Post Incident Review
A post-incident review is conducted following resolution of all P1 and P2 incidents.
For service incidents, the review produces a structured postmortem covering the incident timeline, a structured account of internal response activity, identified root cause, remediation actions taken, and controls implemented or updated to prevent recurrence.
For P1 and P2 vulnerability patching events, a patch completion report is issued covering the incident timeline, a structured account of internal response activity, the CVE reference and affected component, and mitigations applied. Before patch application, a check for indicators of compromise is conducted to determine whether the vulnerability was exploited prior to remediation. Where indicators of compromise are identified, the event is escalated to a service-level P1 or P2 incident.
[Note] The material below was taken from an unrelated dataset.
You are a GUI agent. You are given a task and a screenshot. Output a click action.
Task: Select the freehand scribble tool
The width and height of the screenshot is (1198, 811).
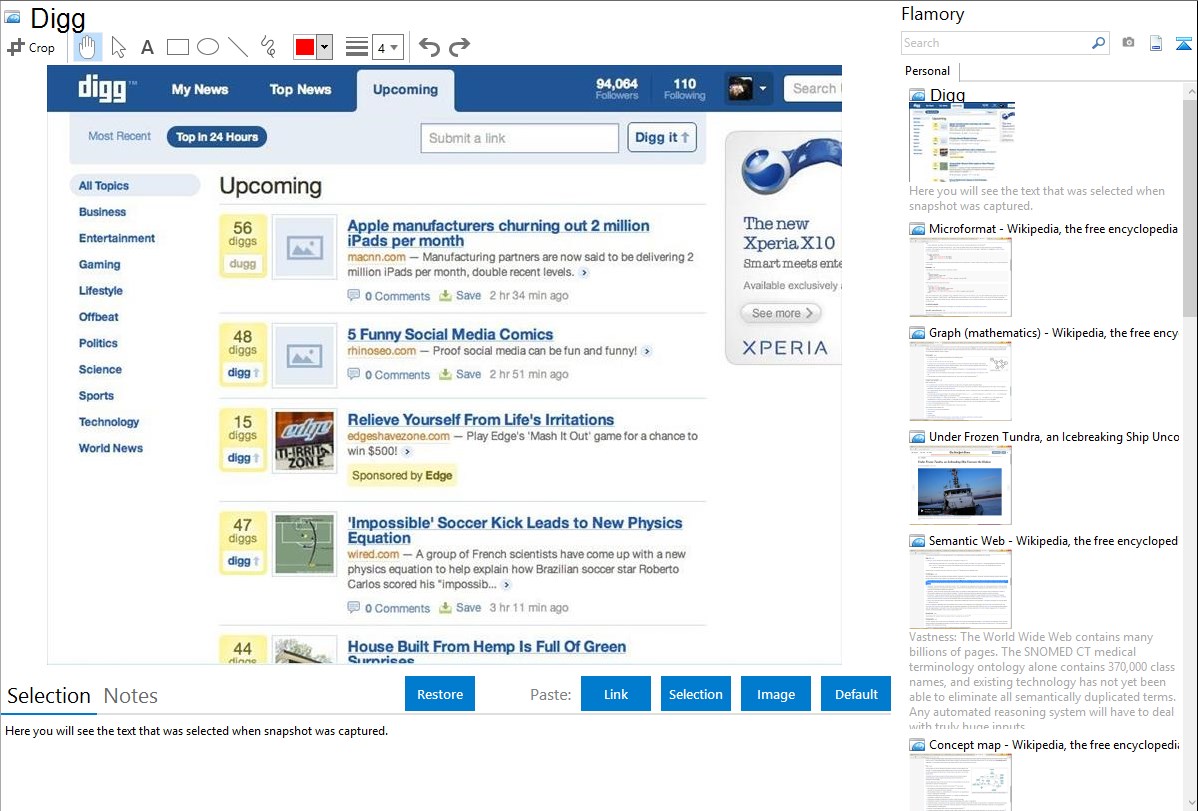(x=268, y=47)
All reports are delivered to affected customers within 72 hours of incident resolution, with internal implementation details removed where appropriate.
Where suitable, and where no customer-identifying information or sensitive operational detail is present, Otaka Cloud publishes postmortems to Otaka Labs. This supports transparency, contributes to the wider security community, and provides an auditable public record of Otaka Cloud's operational standards.
P3 incidents are reviewed internally, as they have no immediate customer impact. Postmortems and internal response logs are retained as part of Otaka Cloud's internal audit record but are not shared with customers unless requested.